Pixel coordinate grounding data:
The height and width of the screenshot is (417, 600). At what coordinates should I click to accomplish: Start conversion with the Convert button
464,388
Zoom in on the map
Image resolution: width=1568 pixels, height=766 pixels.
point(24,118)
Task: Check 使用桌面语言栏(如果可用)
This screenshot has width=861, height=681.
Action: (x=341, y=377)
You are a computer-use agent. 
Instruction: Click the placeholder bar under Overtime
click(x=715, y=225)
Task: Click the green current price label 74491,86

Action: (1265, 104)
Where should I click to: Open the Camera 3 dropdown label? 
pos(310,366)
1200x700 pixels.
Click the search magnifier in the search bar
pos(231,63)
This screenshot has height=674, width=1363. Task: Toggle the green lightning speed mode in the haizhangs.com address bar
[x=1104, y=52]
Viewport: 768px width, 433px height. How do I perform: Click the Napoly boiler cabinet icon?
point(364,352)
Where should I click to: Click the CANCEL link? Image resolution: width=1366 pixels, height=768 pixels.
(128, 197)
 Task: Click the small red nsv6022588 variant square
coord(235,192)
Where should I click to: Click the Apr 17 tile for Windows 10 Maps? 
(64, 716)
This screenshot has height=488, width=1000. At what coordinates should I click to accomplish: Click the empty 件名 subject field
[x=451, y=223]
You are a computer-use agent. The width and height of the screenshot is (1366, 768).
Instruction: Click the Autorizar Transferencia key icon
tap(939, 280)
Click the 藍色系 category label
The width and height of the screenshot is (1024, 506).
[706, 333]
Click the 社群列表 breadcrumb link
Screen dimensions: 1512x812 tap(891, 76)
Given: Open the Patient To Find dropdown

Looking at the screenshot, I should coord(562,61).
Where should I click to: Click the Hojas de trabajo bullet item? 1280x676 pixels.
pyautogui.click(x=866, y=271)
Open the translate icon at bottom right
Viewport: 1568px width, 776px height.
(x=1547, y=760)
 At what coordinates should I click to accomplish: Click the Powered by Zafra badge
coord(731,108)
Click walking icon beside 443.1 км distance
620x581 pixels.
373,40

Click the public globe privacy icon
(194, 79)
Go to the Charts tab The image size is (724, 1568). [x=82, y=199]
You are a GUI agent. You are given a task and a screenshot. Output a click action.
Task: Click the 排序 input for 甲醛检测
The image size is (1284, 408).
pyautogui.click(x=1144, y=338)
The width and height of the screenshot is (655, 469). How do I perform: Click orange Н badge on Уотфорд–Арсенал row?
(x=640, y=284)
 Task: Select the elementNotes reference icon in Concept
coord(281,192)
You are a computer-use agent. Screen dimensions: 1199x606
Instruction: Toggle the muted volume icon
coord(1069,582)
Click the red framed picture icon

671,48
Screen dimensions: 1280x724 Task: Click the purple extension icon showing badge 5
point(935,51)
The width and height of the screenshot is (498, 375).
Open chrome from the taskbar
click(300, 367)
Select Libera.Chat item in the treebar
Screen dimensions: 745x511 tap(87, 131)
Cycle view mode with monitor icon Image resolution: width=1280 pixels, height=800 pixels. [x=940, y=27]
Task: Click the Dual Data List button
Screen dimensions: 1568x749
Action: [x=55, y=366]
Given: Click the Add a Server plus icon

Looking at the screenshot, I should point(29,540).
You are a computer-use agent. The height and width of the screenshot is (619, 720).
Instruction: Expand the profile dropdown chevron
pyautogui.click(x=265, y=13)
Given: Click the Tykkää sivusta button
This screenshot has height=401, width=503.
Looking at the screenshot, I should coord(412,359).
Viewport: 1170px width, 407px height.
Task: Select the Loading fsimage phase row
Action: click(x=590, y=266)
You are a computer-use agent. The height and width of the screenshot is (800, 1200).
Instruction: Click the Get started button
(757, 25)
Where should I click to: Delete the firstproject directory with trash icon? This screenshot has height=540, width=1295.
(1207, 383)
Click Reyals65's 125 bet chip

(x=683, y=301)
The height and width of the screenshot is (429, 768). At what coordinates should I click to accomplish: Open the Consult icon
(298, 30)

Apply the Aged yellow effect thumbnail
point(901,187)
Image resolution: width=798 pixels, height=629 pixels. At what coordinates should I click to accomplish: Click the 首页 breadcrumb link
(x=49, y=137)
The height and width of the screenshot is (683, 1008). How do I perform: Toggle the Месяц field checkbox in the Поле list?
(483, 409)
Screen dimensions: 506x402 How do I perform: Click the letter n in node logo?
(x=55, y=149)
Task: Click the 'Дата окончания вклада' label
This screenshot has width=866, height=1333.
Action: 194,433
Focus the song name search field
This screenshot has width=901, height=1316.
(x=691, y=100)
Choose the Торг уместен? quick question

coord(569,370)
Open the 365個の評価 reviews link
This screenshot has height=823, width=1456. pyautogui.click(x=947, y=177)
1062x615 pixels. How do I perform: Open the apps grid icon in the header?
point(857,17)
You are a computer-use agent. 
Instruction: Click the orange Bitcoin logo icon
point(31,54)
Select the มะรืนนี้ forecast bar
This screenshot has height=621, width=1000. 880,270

▶ **Required action**: Copy the data above in full, exactly as it reads.

▶ **Task response**:
The height and width of the screenshot is (417, 600). At what coordinates should I click to accomplish: Start conversion with the Convert button
464,388
Zoom in on the map
Image resolution: width=1568 pixels, height=766 pixels.
point(24,118)
Task: Check 使用桌面语言栏(如果可用)
This screenshot has width=861, height=681.
Action: (x=341, y=377)
You are a computer-use agent. 
Instruction: Click the placeholder bar under Overtime
click(x=715, y=225)
Task: Click the green current price label 74491,86

Action: (1265, 104)
Where should I click to: Open the Camera 3 dropdown label? 
pos(310,366)
1200x700 pixels.
Click the search magnifier in the search bar
pos(231,63)
This screenshot has height=674, width=1363. Task: Toggle the green lightning speed mode in the haizhangs.com address bar
[x=1104, y=52]
Viewport: 768px width, 433px height. How do I perform: Click the Napoly boiler cabinet icon?
point(364,352)
Where should I click to: Click the CANCEL link? Image resolution: width=1366 pixels, height=768 pixels.
(128, 197)
 Task: Click the small red nsv6022588 variant square
coord(235,192)
Where should I click to: Click the Apr 17 tile for Windows 10 Maps? 
(64, 716)
This screenshot has height=488, width=1000. At what coordinates should I click to accomplish: Click the empty 件名 subject field
[x=451, y=223]
You are a computer-use agent. The width and height of the screenshot is (1366, 768).
Instruction: Click the Autorizar Transferencia key icon
tap(939, 280)
Click the 藍色系 category label
The width and height of the screenshot is (1024, 506).
[706, 333]
Click the 社群列表 breadcrumb link
Screen dimensions: 1512x812 tap(891, 76)
Given: Open the Patient To Find dropdown

Looking at the screenshot, I should coord(562,61).
Where should I click to: Click the Hojas de trabajo bullet item? 1280x676 pixels.
pyautogui.click(x=866, y=271)
Open the translate icon at bottom right
Viewport: 1568px width, 776px height.
(x=1547, y=760)
 At what coordinates should I click to accomplish: Click the Powered by Zafra badge
coord(731,108)
Click walking icon beside 443.1 км distance
620x581 pixels.
373,40

Click the public globe privacy icon
(194, 79)
Go to the Charts tab The image size is (724, 1568). [x=82, y=199]
You are a GUI agent. You are given a task and a screenshot. Output a click action.
Task: Click the 排序 input for 甲醛检测
The image size is (1284, 408).
pyautogui.click(x=1144, y=338)
The width and height of the screenshot is (655, 469). How do I perform: Click orange Н badge on Уотфорд–Арсенал row?
(x=640, y=284)
 Task: Select the elementNotes reference icon in Concept
coord(281,192)
You are a computer-use agent. Screen dimensions: 1199x606
Instruction: Toggle the muted volume icon
coord(1069,582)
Click the red framed picture icon

671,48
Screen dimensions: 1280x724 Task: Click the purple extension icon showing badge 5
point(935,51)
The width and height of the screenshot is (498, 375).
Open chrome from the taskbar
click(300, 367)
Select Libera.Chat item in the treebar
Screen dimensions: 745x511 tap(87, 131)
Cycle view mode with monitor icon Image resolution: width=1280 pixels, height=800 pixels. [x=940, y=27]
Task: Click the Dual Data List button
Screen dimensions: 1568x749
Action: [x=55, y=366]
Given: Click the Add a Server plus icon

Looking at the screenshot, I should point(29,540).
You are a computer-use agent. The height and width of the screenshot is (619, 720).
Instruction: Expand the profile dropdown chevron
pyautogui.click(x=265, y=13)
Given: Click the Tykkää sivusta button
This screenshot has height=401, width=503.
Looking at the screenshot, I should coord(412,359).
Viewport: 1170px width, 407px height.
Task: Select the Loading fsimage phase row
Action: click(x=590, y=266)
You are a computer-use agent. The height and width of the screenshot is (800, 1200).
Instruction: Click the Get started button
(757, 25)
Where should I click to: Delete the firstproject directory with trash icon? This screenshot has height=540, width=1295.
(1207, 383)
Click Reyals65's 125 bet chip

(x=683, y=301)
The height and width of the screenshot is (429, 768). At what coordinates should I click to accomplish: Open the Consult icon
(298, 30)

Apply the Aged yellow effect thumbnail
point(901,187)
Image resolution: width=798 pixels, height=629 pixels. At what coordinates should I click to accomplish: Click the 首页 breadcrumb link
(x=49, y=137)
The height and width of the screenshot is (683, 1008). How do I perform: Toggle the Месяц field checkbox in the Поле list?
(483, 409)
Screen dimensions: 506x402 How do I perform: Click the letter n in node logo?
(x=55, y=149)
Task: Click the 'Дата окончания вклада' label
This screenshot has width=866, height=1333.
Action: 194,433
Focus the song name search field
This screenshot has width=901, height=1316.
(x=691, y=100)
Choose the Торг уместен? quick question

coord(569,370)
Open the 365個の評価 reviews link
This screenshot has height=823, width=1456. pyautogui.click(x=947, y=177)
1062x615 pixels. How do I perform: Open the apps grid icon in the header?
point(857,17)
You are a computer-use agent. 
Instruction: Click the orange Bitcoin logo icon
point(31,54)
Select the มะรืนนี้ forecast bar
This screenshot has height=621, width=1000. 880,270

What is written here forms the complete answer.